-- Opening Marker --

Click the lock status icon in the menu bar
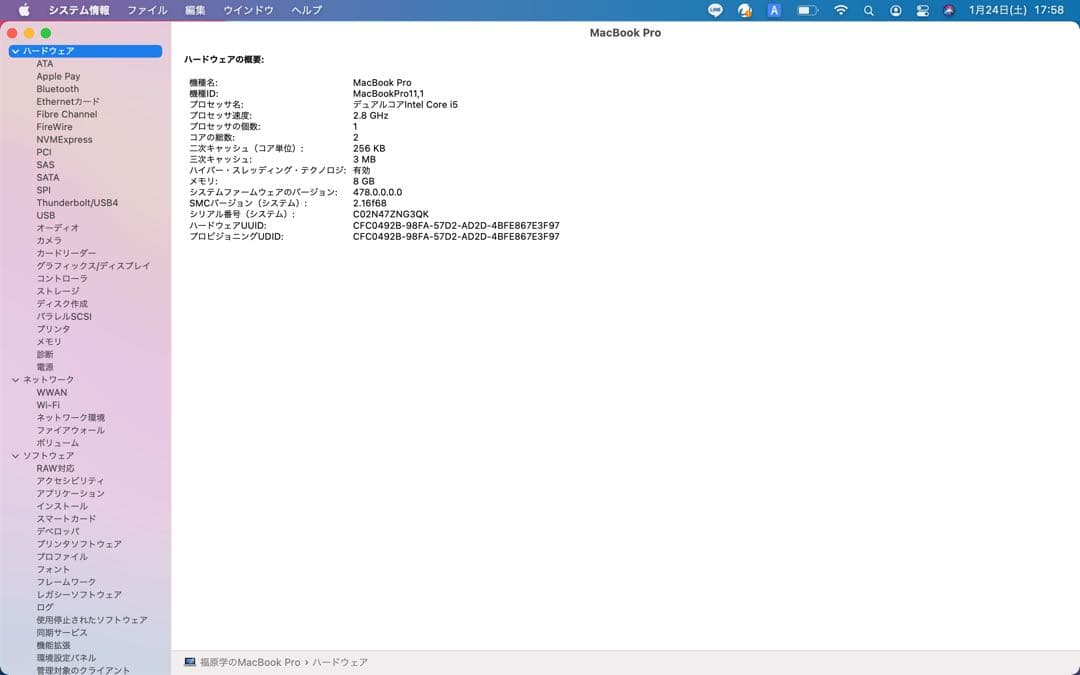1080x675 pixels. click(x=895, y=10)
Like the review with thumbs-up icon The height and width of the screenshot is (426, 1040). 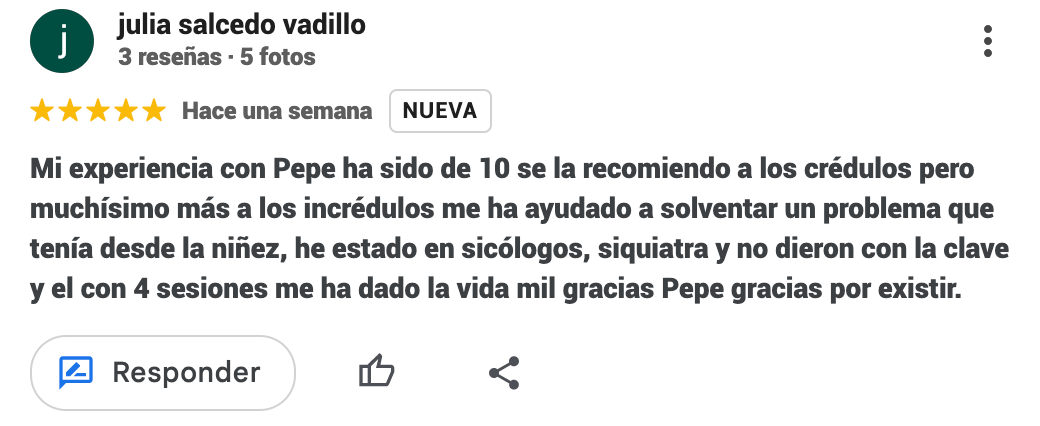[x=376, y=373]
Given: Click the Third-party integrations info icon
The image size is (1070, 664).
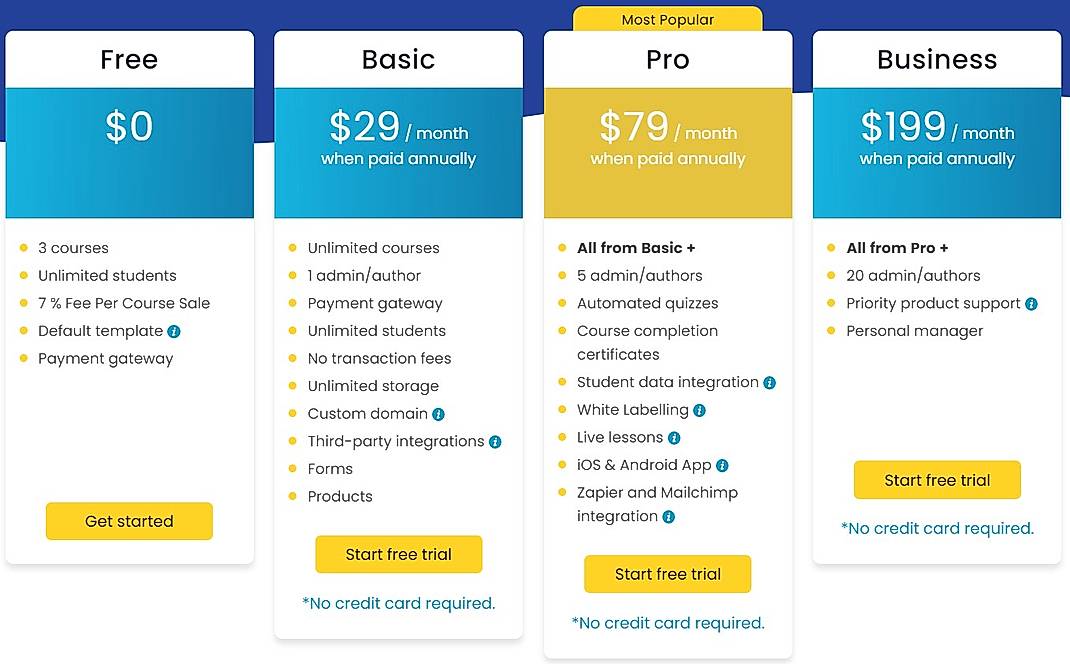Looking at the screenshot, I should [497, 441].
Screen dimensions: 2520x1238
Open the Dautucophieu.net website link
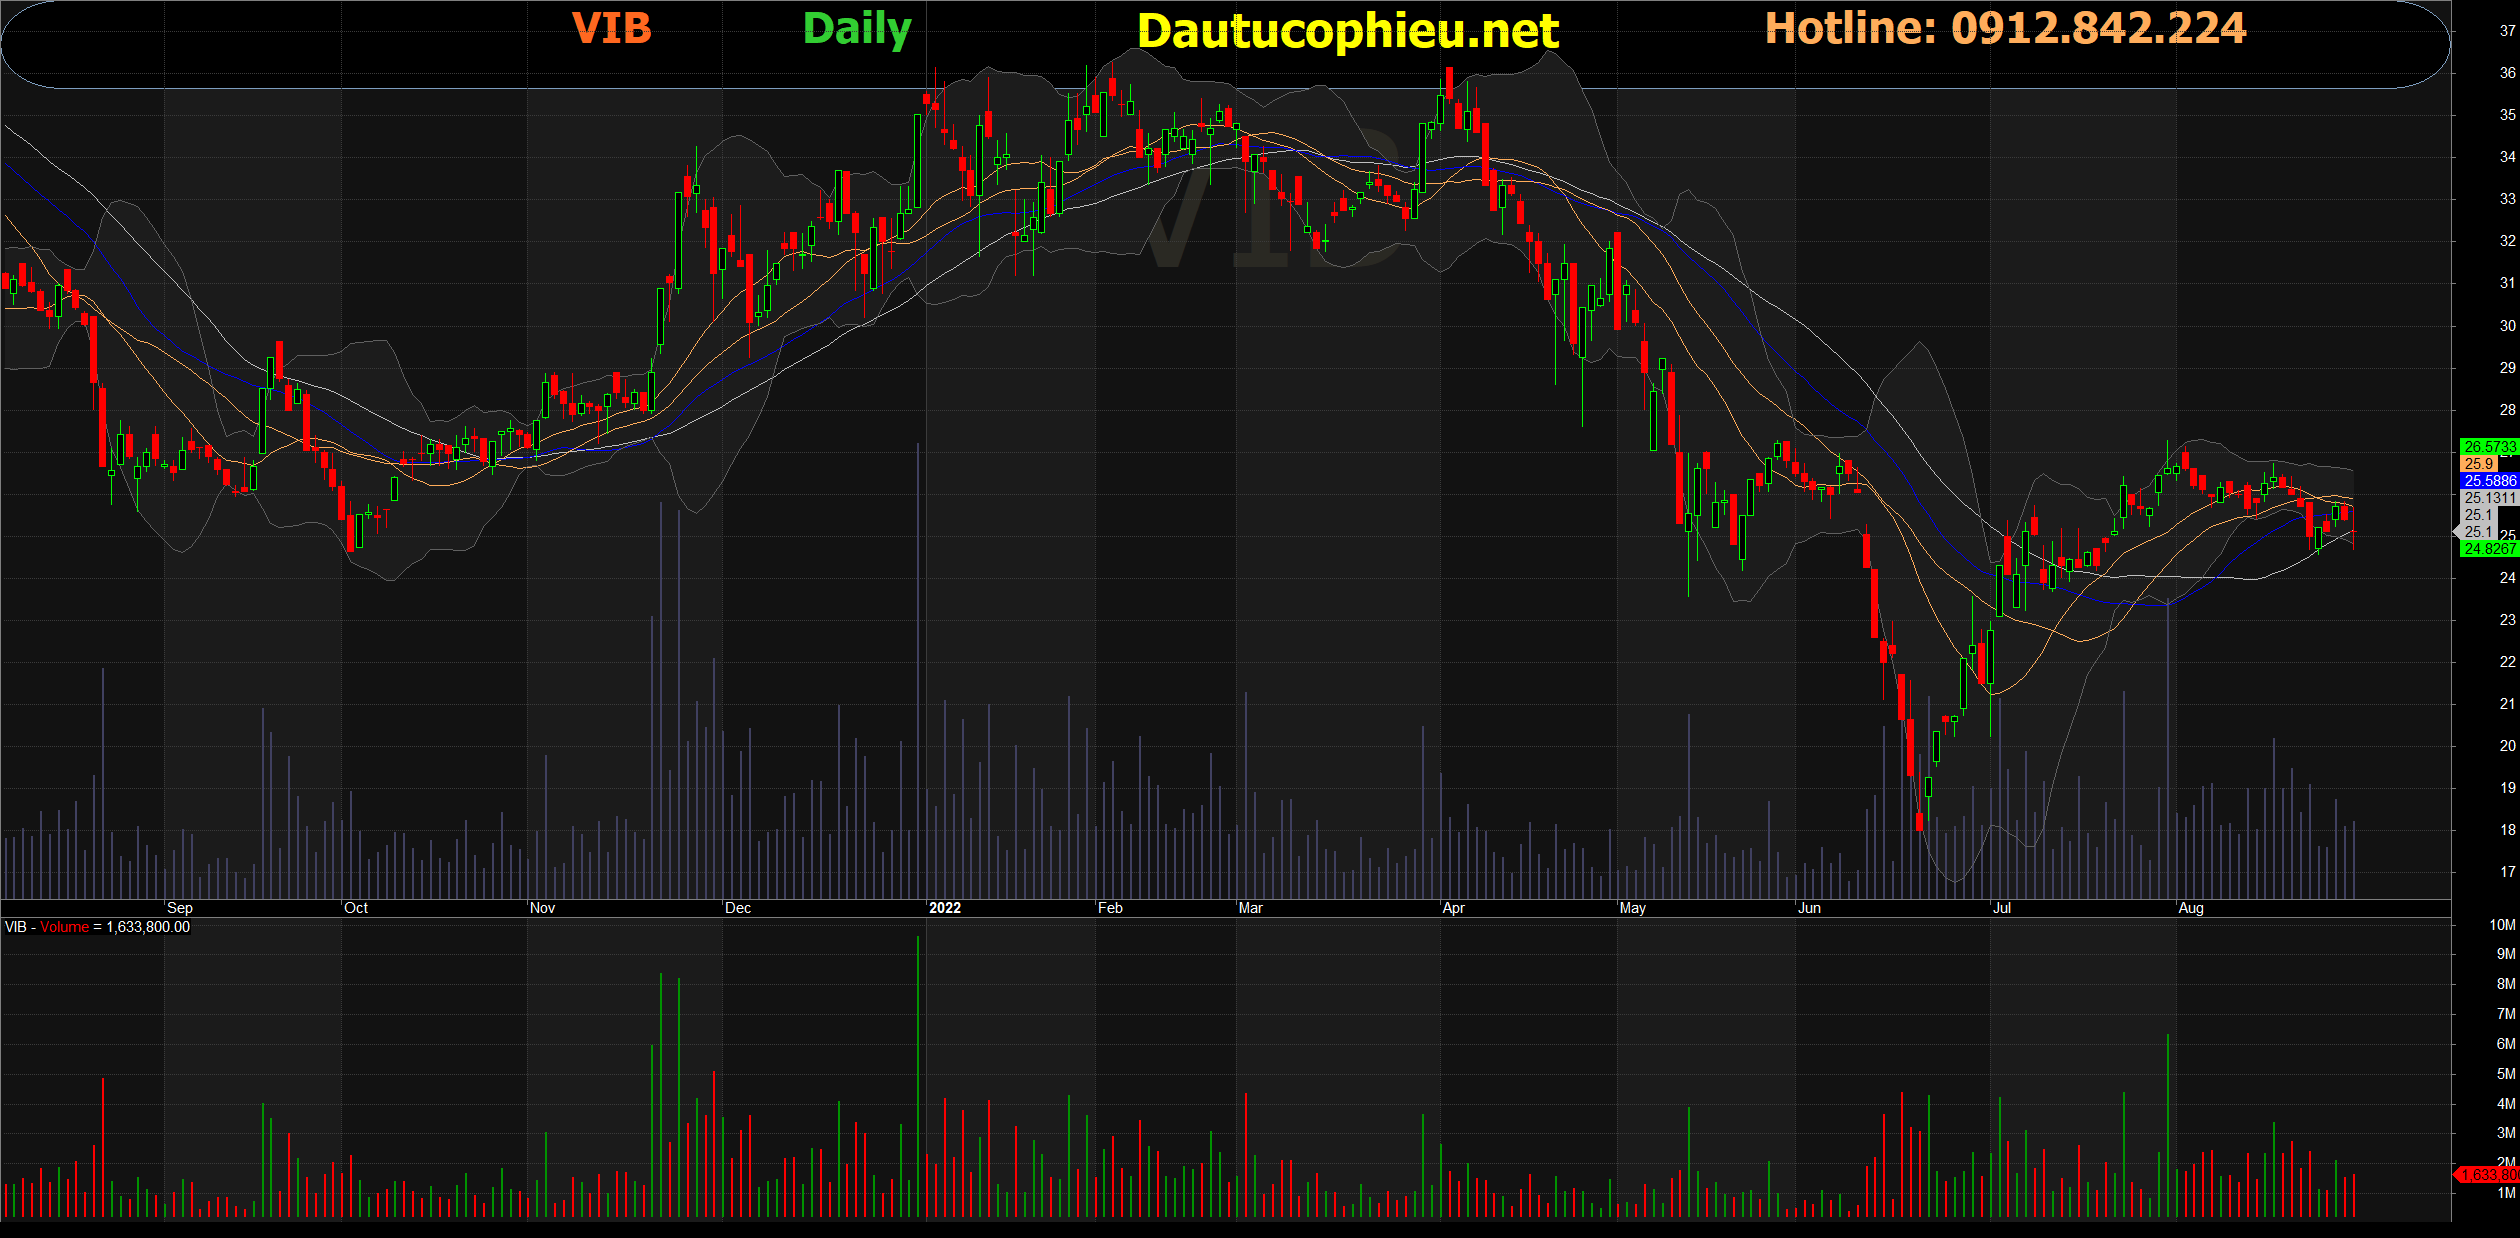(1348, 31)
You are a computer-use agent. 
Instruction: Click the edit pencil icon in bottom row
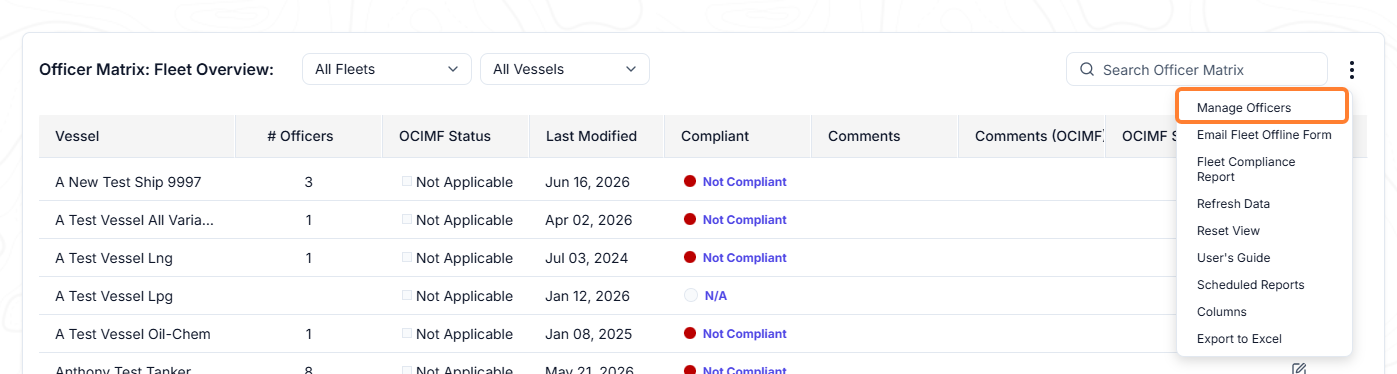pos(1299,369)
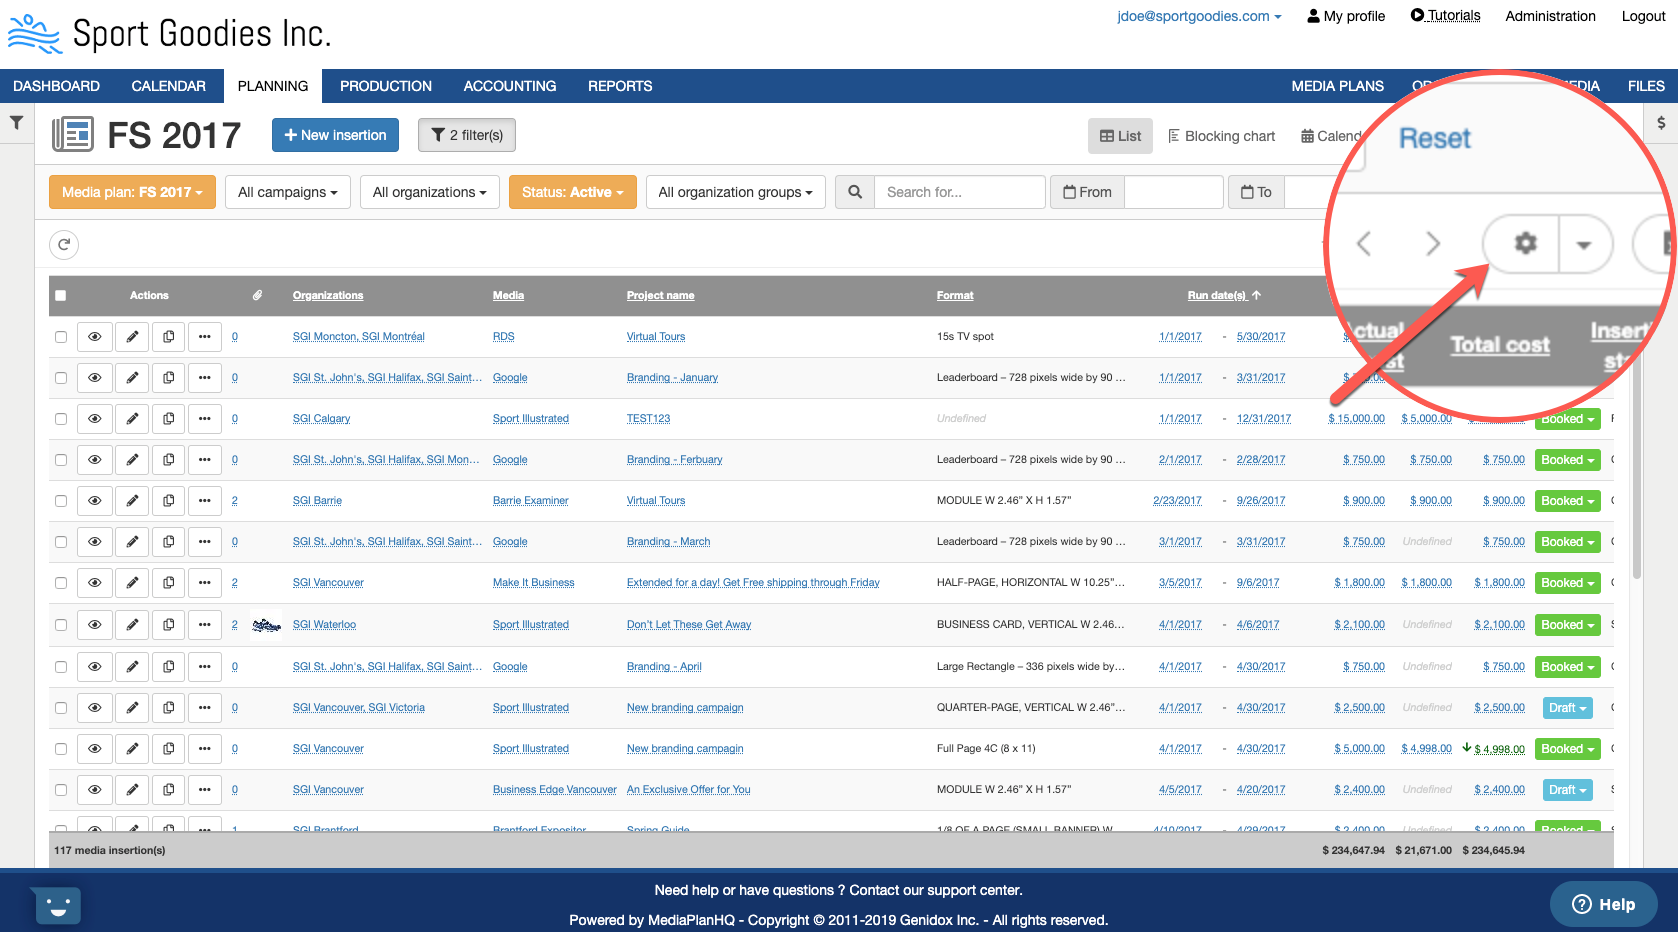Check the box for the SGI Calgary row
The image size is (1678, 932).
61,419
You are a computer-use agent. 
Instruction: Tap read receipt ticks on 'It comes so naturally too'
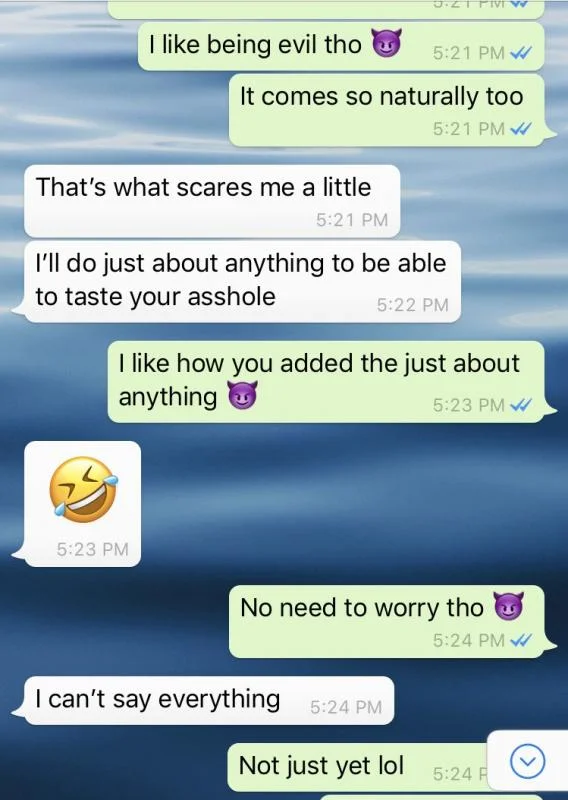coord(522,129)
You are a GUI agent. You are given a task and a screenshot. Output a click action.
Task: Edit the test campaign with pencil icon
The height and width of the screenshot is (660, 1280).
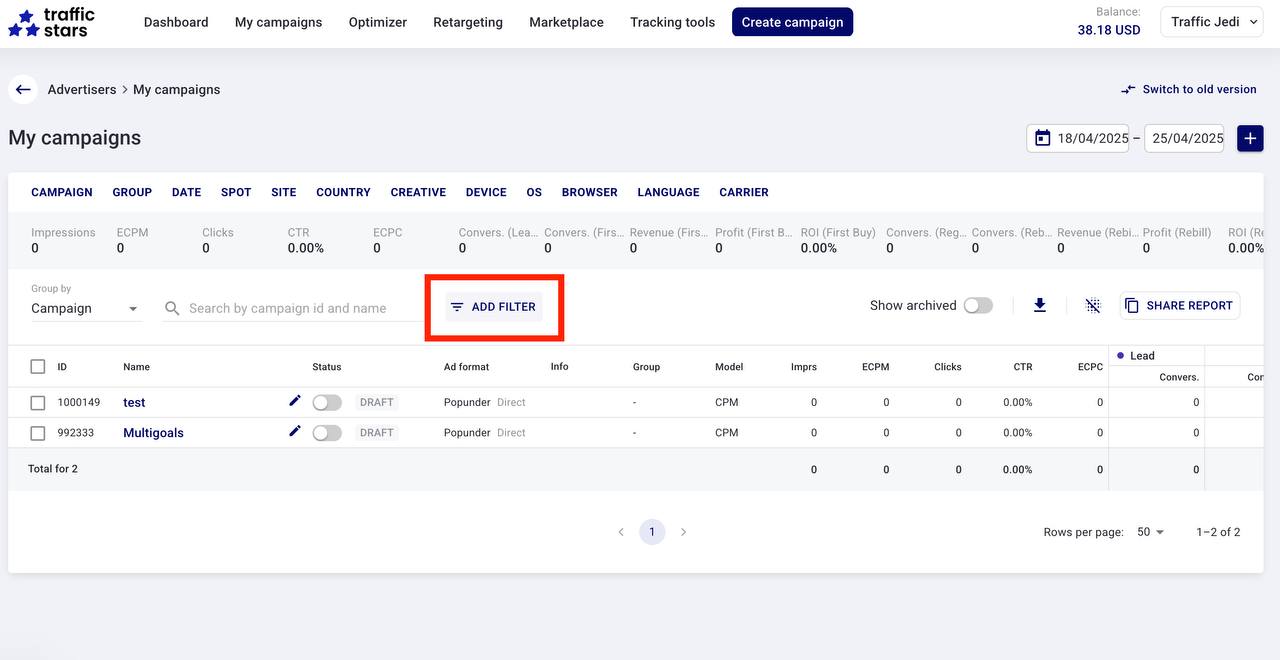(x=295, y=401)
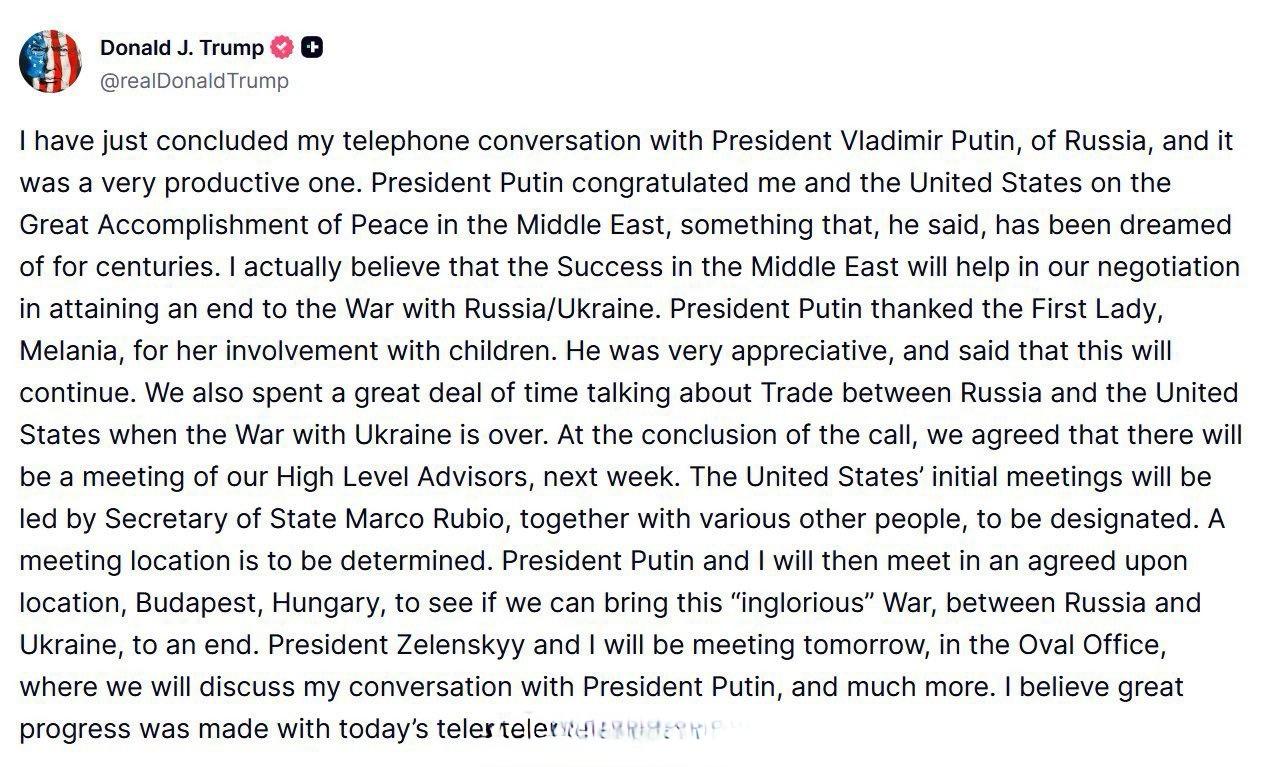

-- Closing Marker --

Problem to work on ::
From the line that holds "Screen dimensions: 2520x1238" to the last line of the data, return those lines exactly and nothing else; both ends count, and pictures stay out.

Written solution ::
Screen dimensions: 2520x1238
Open the Dautucophieu.net website link
(1348, 31)
You are a computer-use agent. 
Instruction: Click the edit pencil icon in bottom row
pos(1299,369)
Check the box for the SGI Calgary row
The image size is (1678, 932).
61,419
You are a computer-use agent. 
Instruction: Tap read receipt ticks on 'It comes so naturally too'
coord(522,129)
You are a GUI agent. You are given a task and a screenshot. Output a click action.
Task: Edit the test campaign with pencil icon
The height and width of the screenshot is (660, 1280).
(x=295, y=401)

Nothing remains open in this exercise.